16.4.3. Differential Equations and Finite Difference Equations

16.4.3.1. Mass Conservation Equations

This section describes the solution of the mass conservation equations for a generic component \(k\), as performed in the routine LEMACO. The region where the \(k\) component is present has been previously updated in the routines LEIF and LEREZO, and is defined by two integers \(i_{\text{k,BT}}\) and \(i_{\text{k,TP}}\), indicating the number of the bottom and top node of the region, respectively. A mass conservation equation is solved for each axial node \(i\), with \(i_{\text{k,BT}} \leq i \leq i_{\text{k,TP}}\). The original mass conservation is written as:

(16.4-2)

\[\frac{\partial}{\partial \text{t}}\left( \rho_{\text{k,i}} \cdot A_{\text{k,i}} \ \cdot \Delta z_{\text{i}} \right) + \left\lbrack \left( \rho A u \right)_{\text{k,i+1/2}} \ - \left( \rho A u \right)_{\text{k,i-1/2}} \right\rbrack = 0\]
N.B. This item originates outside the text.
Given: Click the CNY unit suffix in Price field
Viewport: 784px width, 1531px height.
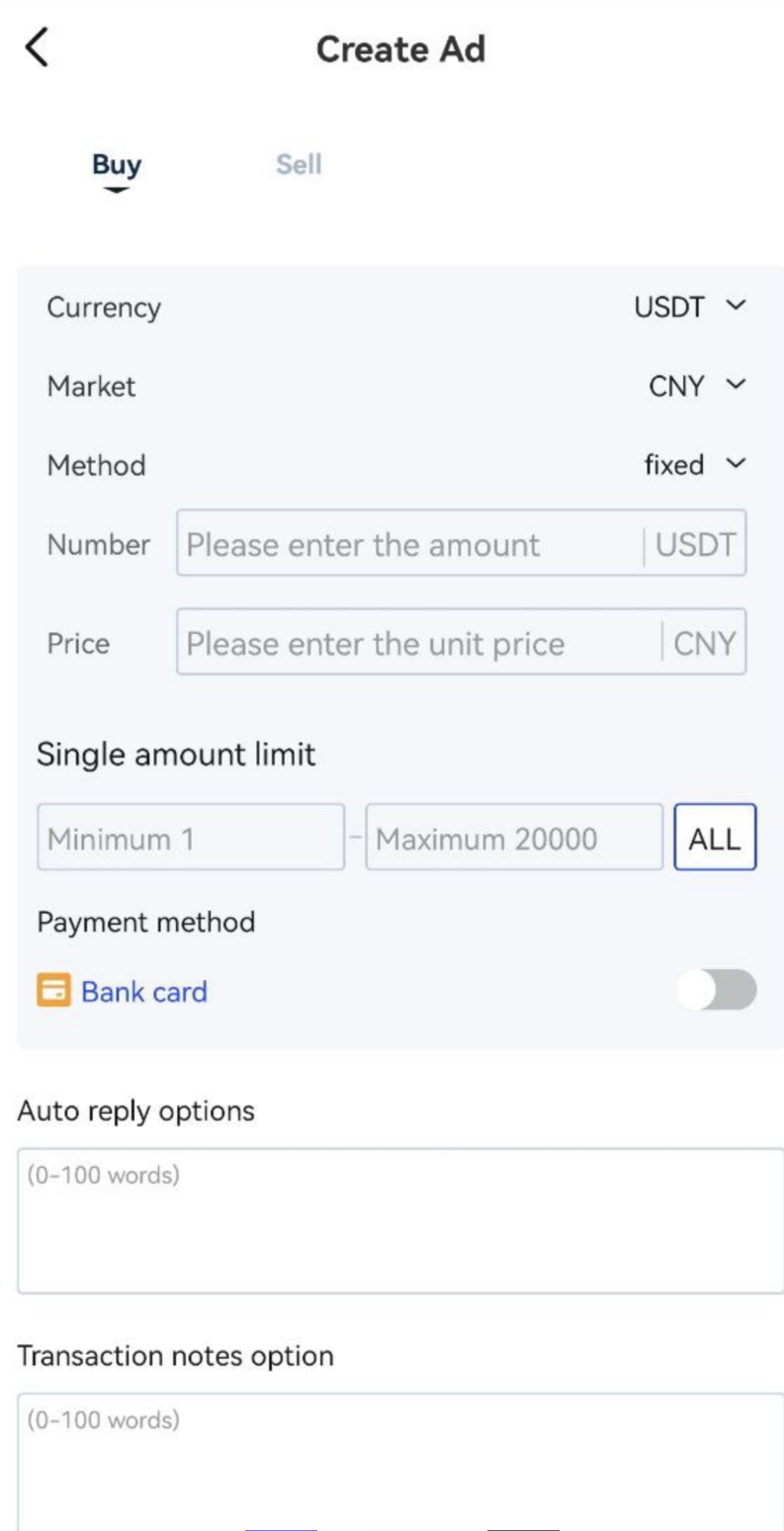Looking at the screenshot, I should click(704, 644).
No source terms are considered in LEMACO, as all phase changes and injections are treated in separate routines, which will be described later.

After dividing by \(\text{AXMX} \cdot \Delta z_{\text{i}}\) and using the definition of generalized densities, we obtain:

(16.4-3)

\[\frac{\partial}{\partial \text{t}}{\rho'}_{\text{k,i}} = - \left\lbrack \left( {\rho'} u \right)_{\text{k,i+1/2}} \ - \left( {\rho'} u \right)_{\text{k,i-1/2}} \right\rbrack \cdot \frac{1}{\Delta z_{\text{i}}}\]

Finally, after integrating over the length of the time step, \(\Delta t\), we obtain:

(16.4-4)

\[\Delta{\rho'}_{\text{k,i}} = - \left\lbrack \left( {\rho'} u \right)_{\text{k,i+1/2}} - \left( {\rho'} u \right)_{\text{k,i-1/2}} \right\rbrack \cdot \frac{\Delta t}{\Delta z_{\text{i}}}\]

or

(16.4-5)

\[{\rho'}_{\text{k,i}}^{n + 1} = {\rho'}_{\text{k,i}}^{n} - \left\lbrack \left( {\rho'} u \right)_{\text{k,i+1/2}} \ - \left( {\rho'} u \right)_{\text{k,i-1/2}} \right\rbrack \cdot \frac{\Delta t}{\Delta z_{\text{i}}}\]

In relation to the use of the superscripts, it is noted that whenever a time-dependent quantity such as \(\left( {\rho'} u \right)\) is written without a superscript, its value is evaluated at the beginning of the computational time step.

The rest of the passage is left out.